Supplied information:

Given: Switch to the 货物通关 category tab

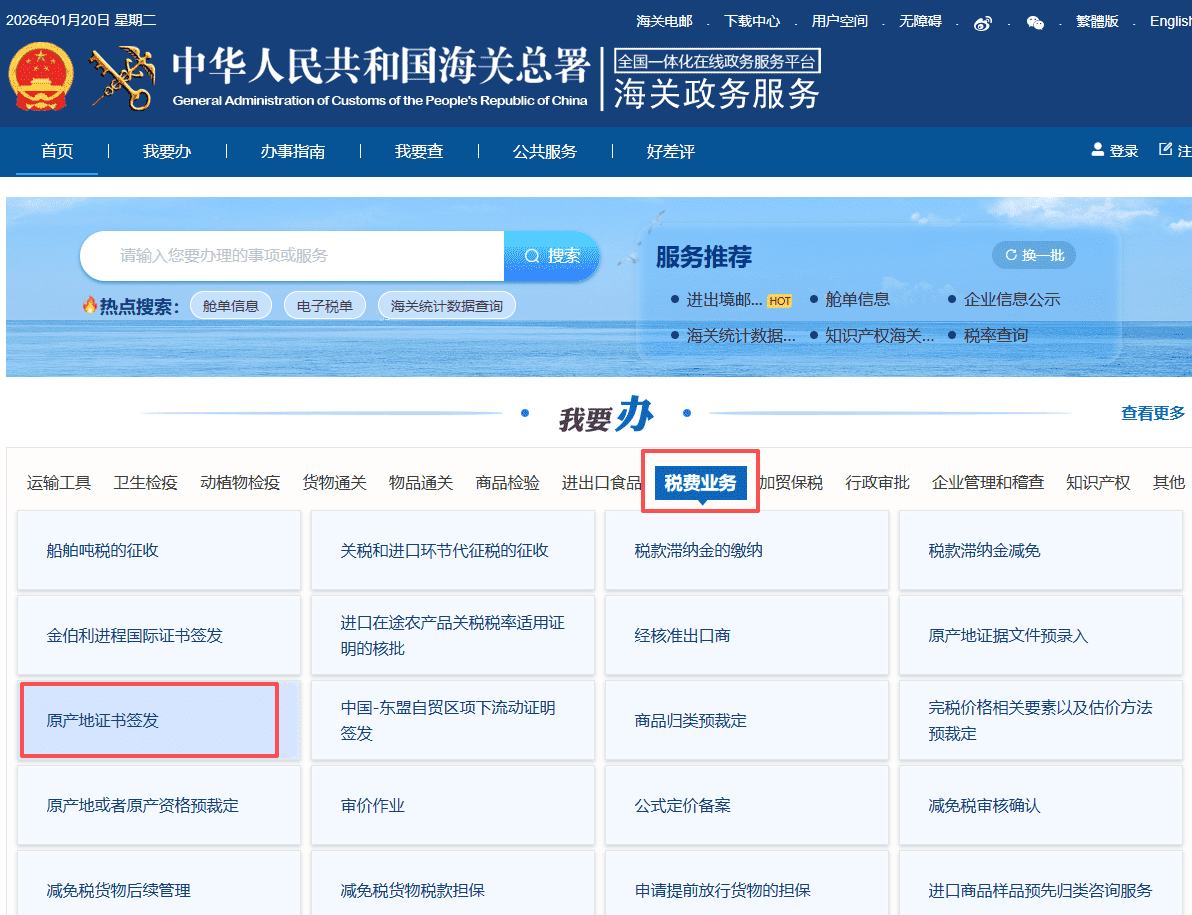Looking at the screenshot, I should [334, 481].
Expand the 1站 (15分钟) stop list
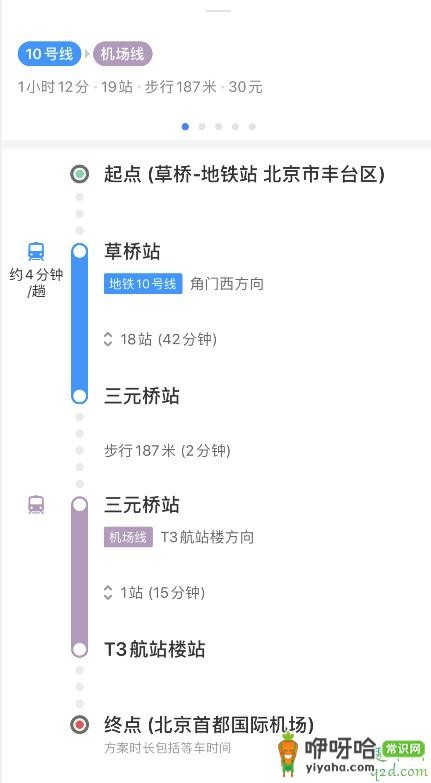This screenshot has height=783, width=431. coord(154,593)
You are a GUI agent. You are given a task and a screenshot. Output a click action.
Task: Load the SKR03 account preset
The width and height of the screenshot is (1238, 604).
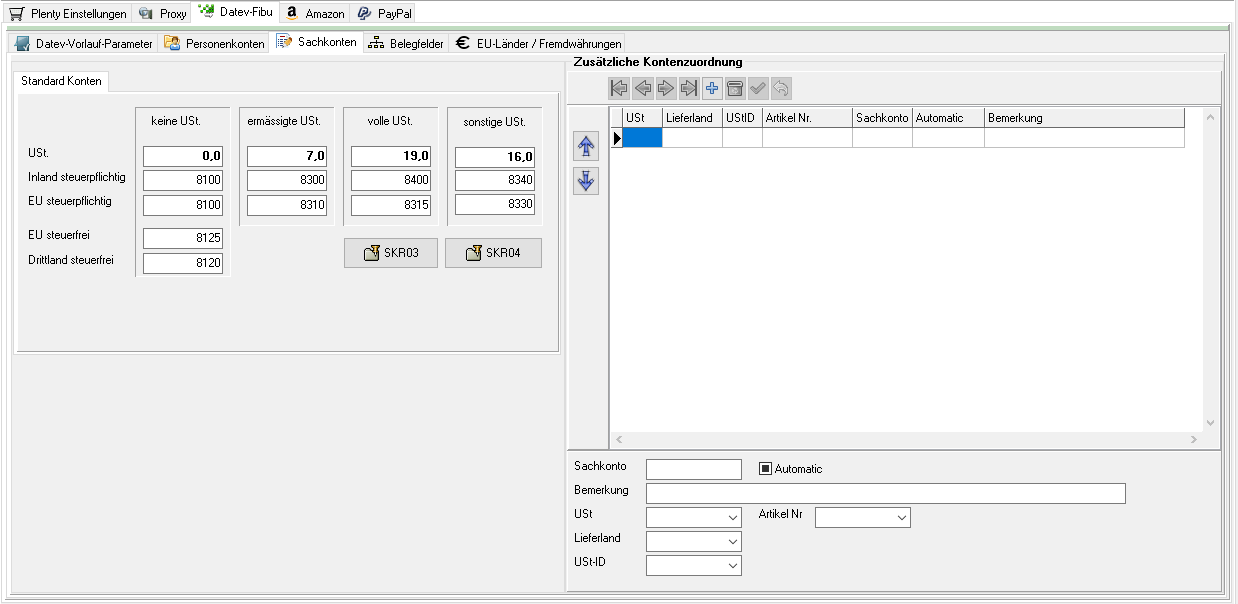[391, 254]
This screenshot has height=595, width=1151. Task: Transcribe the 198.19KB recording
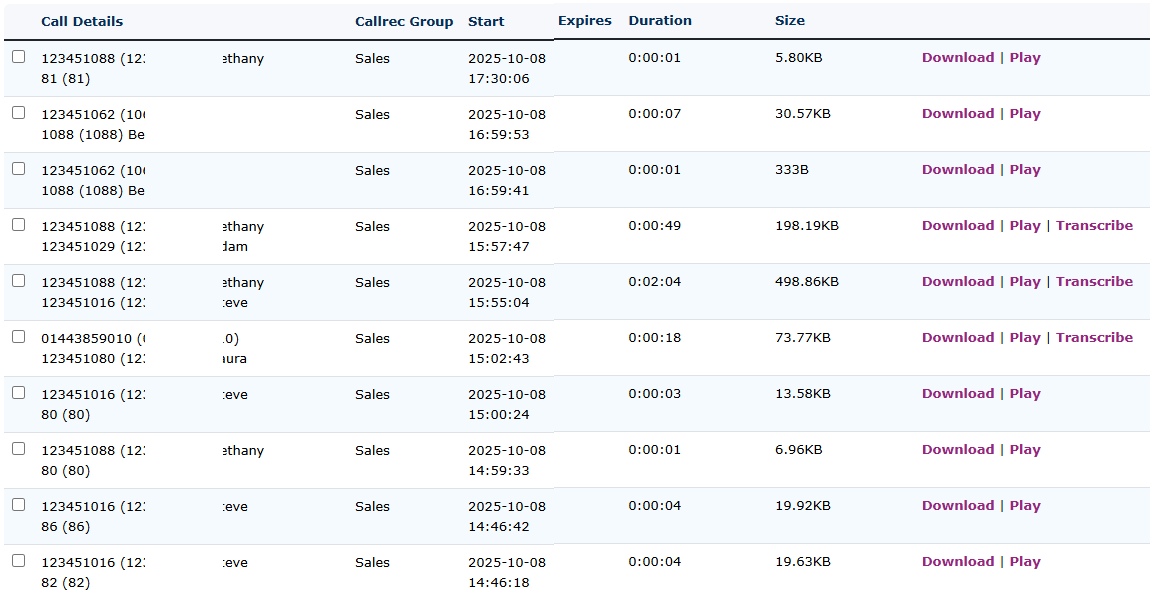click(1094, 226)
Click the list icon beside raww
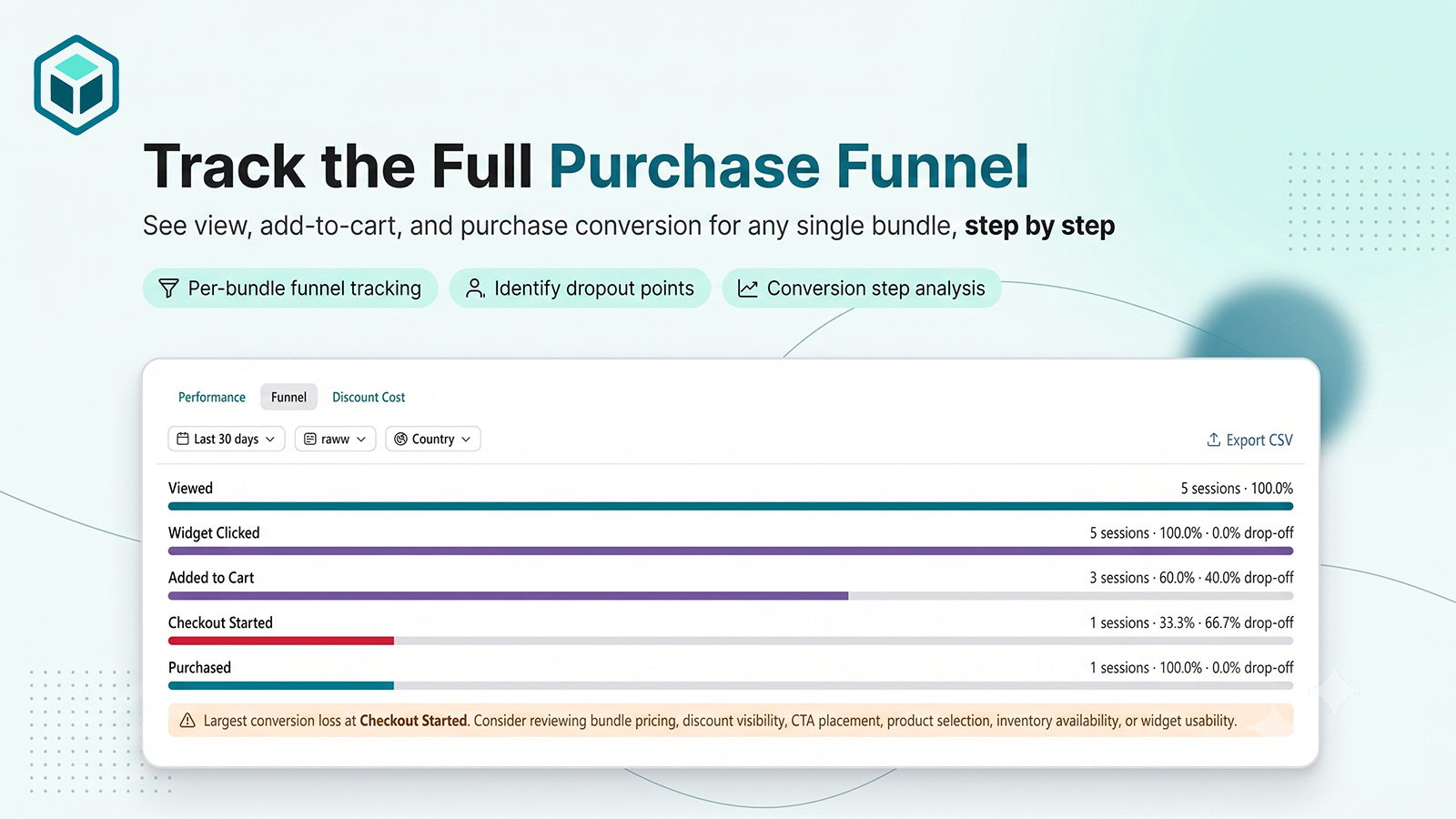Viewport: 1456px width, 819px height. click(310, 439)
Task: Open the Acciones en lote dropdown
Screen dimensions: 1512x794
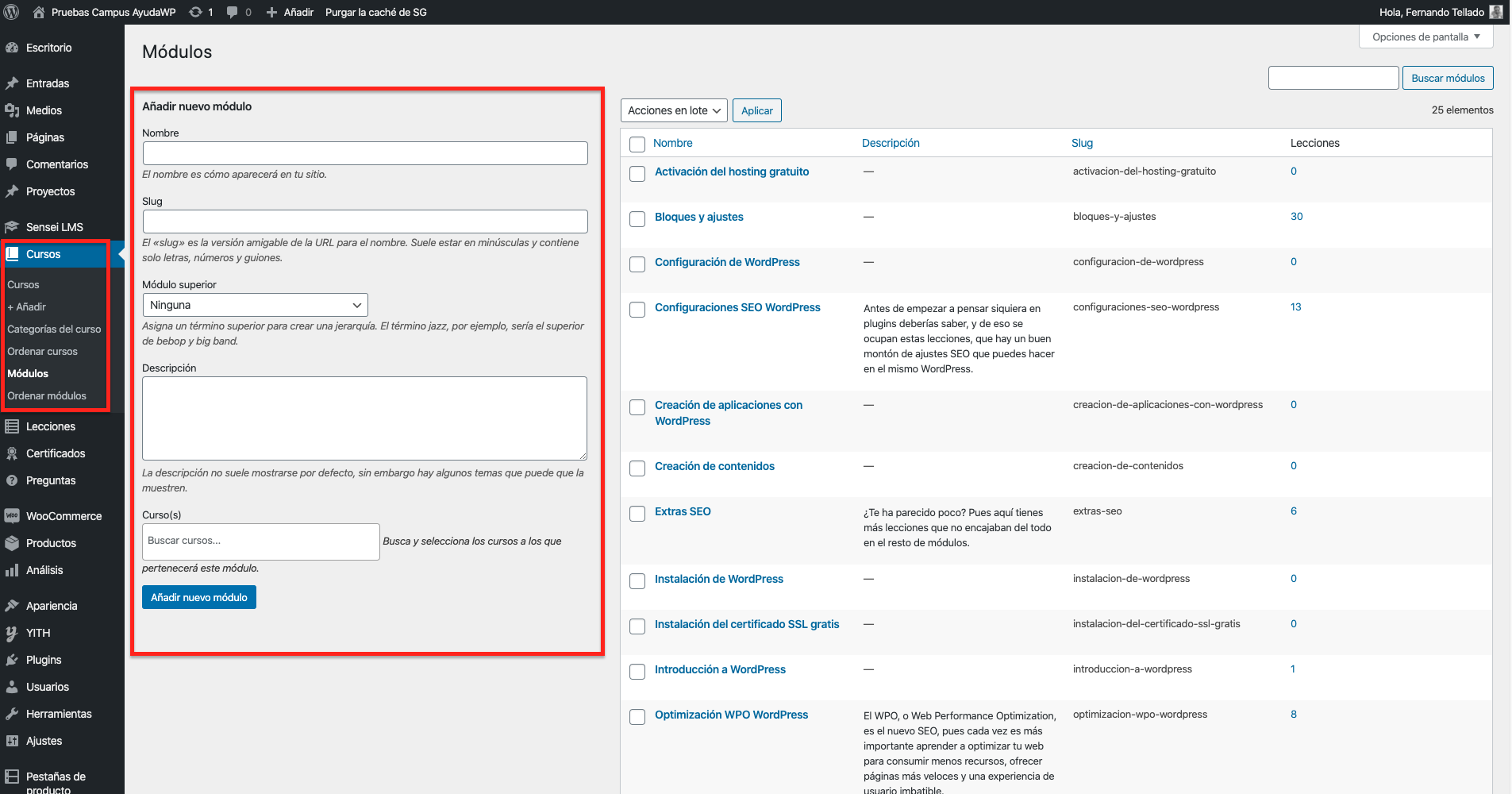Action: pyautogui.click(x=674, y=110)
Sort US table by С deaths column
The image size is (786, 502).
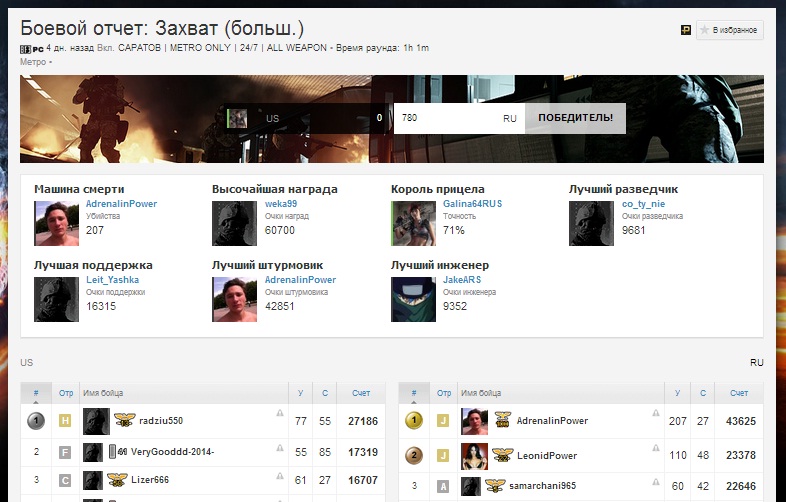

Problem requirements: All the records above must be retyped exactly, except for their pictures.

Written reply:
Given: Switch to the 货物通关 category tab

Looking at the screenshot, I should [334, 481].
Expand the 1站 (15分钟) stop list
This screenshot has height=783, width=431. coord(154,593)
You are a GUI agent. You are given a task and a screenshot. Output a click action.
Task: Load the SKR03 account preset
The width and height of the screenshot is (1238, 604).
[391, 254]
This screenshot has height=595, width=1151. Task: Transcribe the 198.19KB recording
click(1094, 226)
Click the list icon beside raww
Viewport: 1456px width, 819px height. click(310, 439)
Task: Open the Acciones en lote dropdown
Screen dimensions: 1512x794
Action: pyautogui.click(x=674, y=110)
Sort US table by С deaths column
The image size is (786, 502).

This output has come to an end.